Site information
- Type: Defense line

Site history
- Built: 2024 – now

= Baltic Defence Line =

Proposed defence cooperation between the Baltic States

The Baltic Defence Line (Note: Balti kaitsevöönd; Baltijas aizsardzības līnija; Baltijos gynybos linija.) is a defensive line of fortifications, obstacles and military installations being built by Estonia, Latvia and Lithuania. The three Baltic states, which are also members of NATO and the European Union, have been building the defensive line along their borders with Russia and Belarus.

The Baltic Defence Line was announced on 19 January 2024, in a joint meeting between the Ministers of Defence of Latvia, Estonia and Lithuania in Riga. The construction was begun the same year.

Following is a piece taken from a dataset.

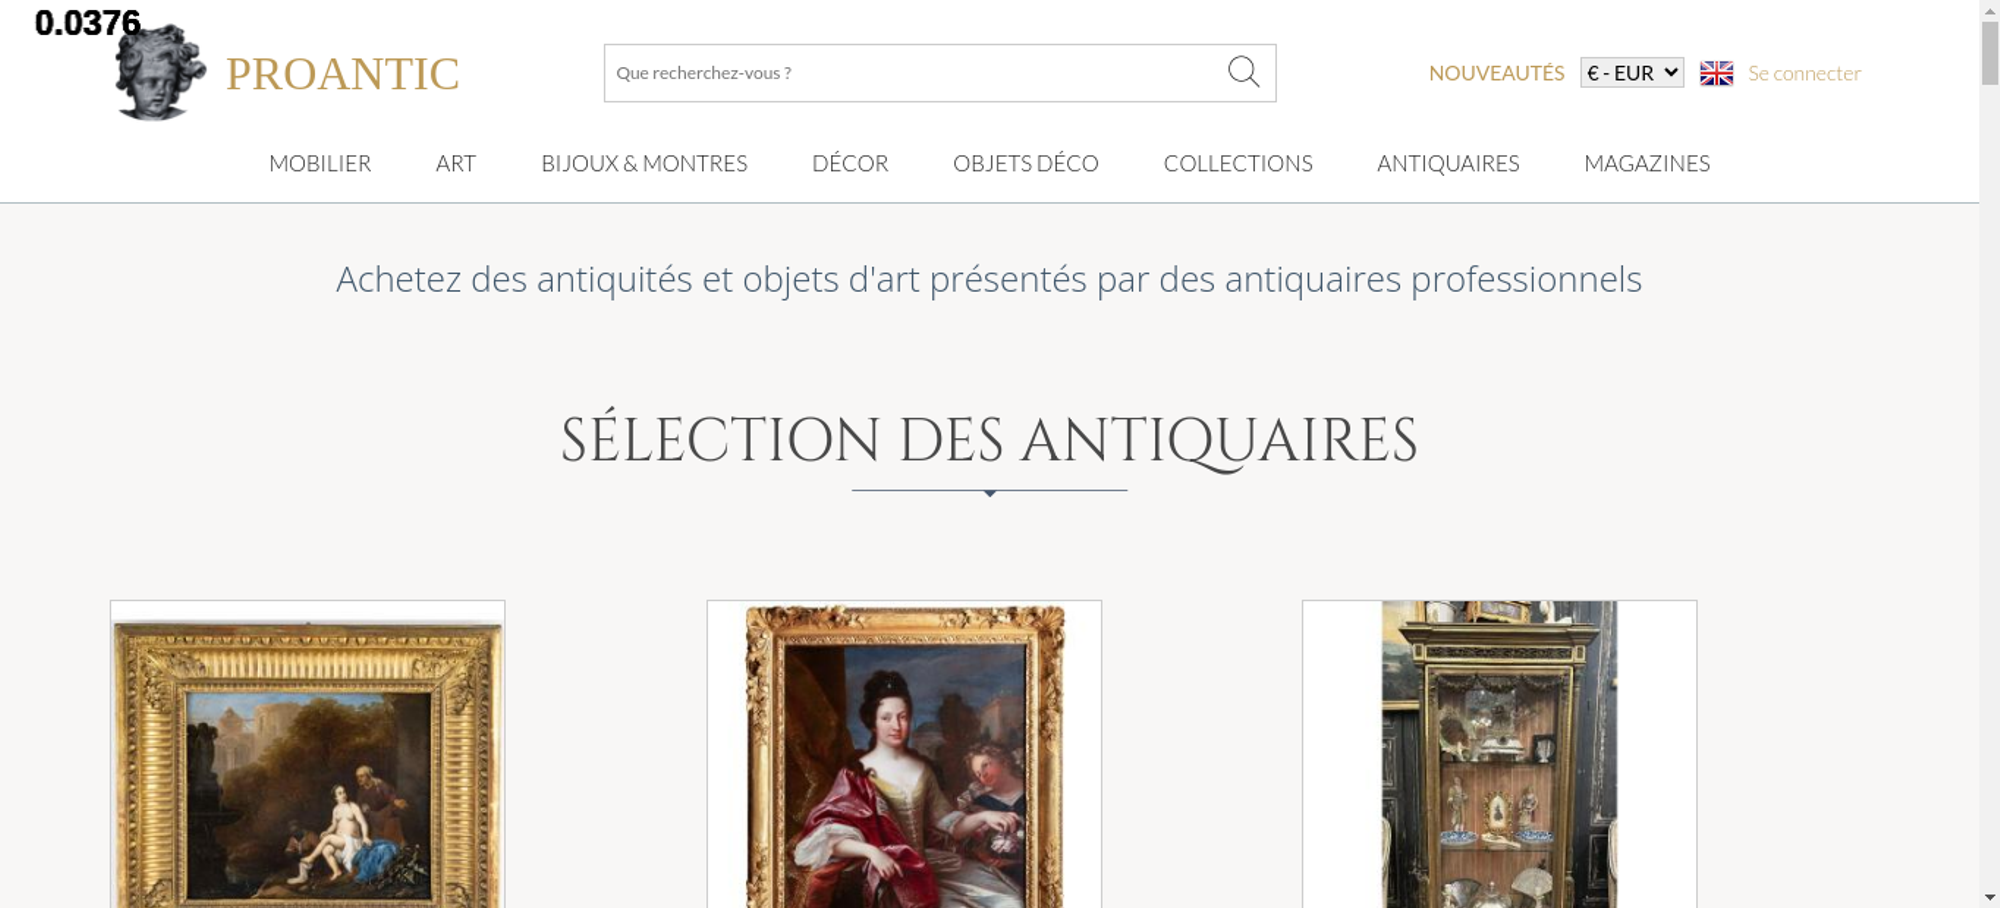Click the NOUVEAUTÉS link
The height and width of the screenshot is (908, 2000).
(x=1496, y=73)
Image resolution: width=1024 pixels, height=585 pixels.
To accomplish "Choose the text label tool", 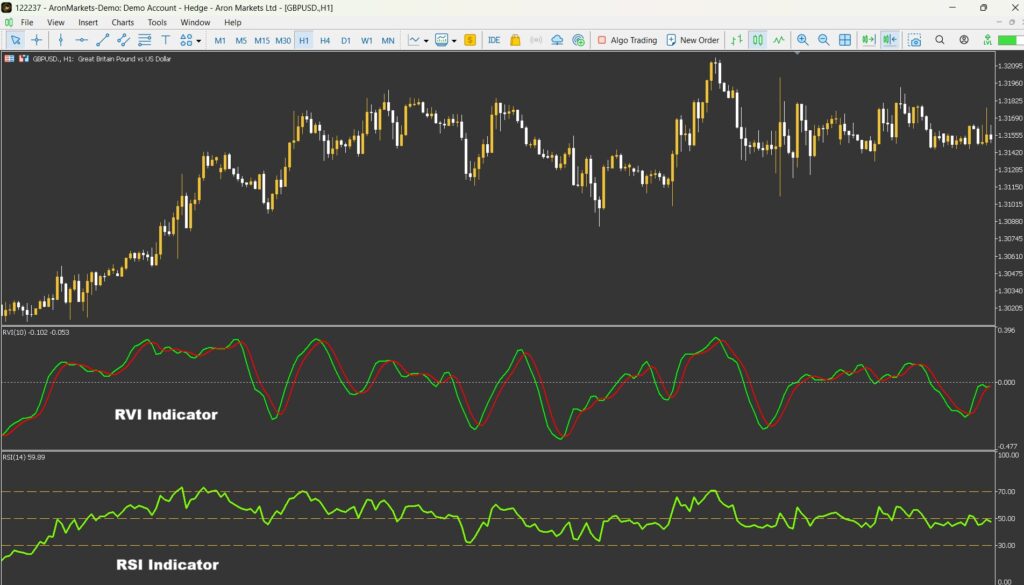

According to Baiba Braže, the Foreign Minister of Latvia, the Baltic Defence Line could take up to a decade to be completed.

== Structure ==
The Baltic Defence Line is planned to consist of anti-mobility defensive installations, such as at least six hundred bunkers across each individual national border, and natural and artificial obstacles such as forestry and rivers and anti-tank ditches along the borders of the three Baltic states.

Alongside the defensive installations, the Baltic Defence Line is to also include storage areas where defensive elements such as dragon's teeth anti-tank hedgehogs and razor wire are to be kept.

Each country has committed €60 million from their defense budgets to the project annually.

== History ==
The Baltic Defence Line was proposed in response to the Russian invasion of Ukraine in February 2022, and in fears over Russian threats to the Baltic states. The concept of defensive installations was decided at the 2022 NATO Summit in Madrid.

=== Estonia ===
As of June 2026, 28 pilot bunkers have been installed, primarily in the forests of the Setomaa region, as well as over 10 kilometers of anti-tank ditches and trenches, including over 20 thousand dragon's teeth have been dug and installed in southeastern Estonia.

The Estonian Centre for Defence Investments (ECDI) expects the entire fortification line made up of a total of 600 squad-level bunkers and 40 kilometers of anti-tank ditches and obstacles that will span the eastern border to be fully completed by the end of 2027.

=== Latvia ===
Latvia began building the fortifications in 2025. At the end of 2025, Latvia completed the construction of a 280 km fence along the Latvia–Russia border. However border infrastructure construction continued in 2026. There are plans to construct over 1000 bunkers, due to Latvia's lack of natural obstacles.

=== Lithuania ===
Instead of static fortifications, Lithuania decided to build counter-mobility engineering parks – designated storage sites near the border, prepared for rapid deployment obstacles, including dragon's teeth, Czech hedgehogs, concrete barriers, concertina wire, anti-tank mines as well as anti-personnel mines. In June 2024, Lithuania started acquiring military engineering counter-mobility materiel for its sites depots at the border with Belarus and border with Kaliningrad, an exclave of Russia. As of 2026, 27 counter-mobility parks were established and fully equipped. The Ministry of National Defence proposed to further increase the number of parks to 50 sites.